Con il tempo sei cresciuto. Hai cambiato molte volte formato e altrettante volte stile, seguendo l’istinto di chi si occupava di te e, soprattutto, le tendenze della missione. Dopo gli anni del Concilio hai avuto una grande metamorfosi, sei diventato adulto e hai assunto il carattere che ancora oggi ti identifica: quello di essere uno strumento di «form-Azione» missionaria per i giovani. Pagine da leggere, ma che invitano anche ad agire. Una rivista che, soprattutto, ha sempre ricordato l’importanza di «raccontare» la missione, strumento su cui si fonda ogni animazione missionaria di ieri, di oggi, di sempre.

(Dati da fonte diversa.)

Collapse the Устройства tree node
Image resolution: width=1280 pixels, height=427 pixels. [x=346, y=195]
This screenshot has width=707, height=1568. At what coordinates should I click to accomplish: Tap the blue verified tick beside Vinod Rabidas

Ancora oggi, lo stile che ti rende ciò che sei, amico,  può essere sintetizzato attraverso un semplice schema. Il punto di partenza è la vita. È la realtà che ci interpella, attraverso situazioni che, di volta in volta, aprono finestre sugli universi della giustizia e della pace, della salvaguardia del creato, dell’alterità, della mondialità. Una realtà colta nella sua complessità, ma presentata ai giovani senza reticenze e con indicazioni per poter affrontare individualmente o in gruppo un determinato tema. Tutto ciò – e siamo al secondo passo – insisti nel volerlo interpretare alla luce della Parola di Dio, ponendo Gesù, la sua vita, le sue scelte, la sua missione come punto di riferimento del tuo rivolgerti ai giovani.
Infine, continui a ricordare che la vita, illuminata dalla luce della buona notizia, deve mirare all’azione e alla testimonianza. Lo fai comunicando l’esperienza di coloro che vivono l’ad gentes in prima persona e cercando, nel medesimo tempo, di far innamorare della missione coloro che ti leggono in Italia.
Insomma, un bello sforzo. Per essere un cinquantenne, caro amico, ti difendi «alla grande».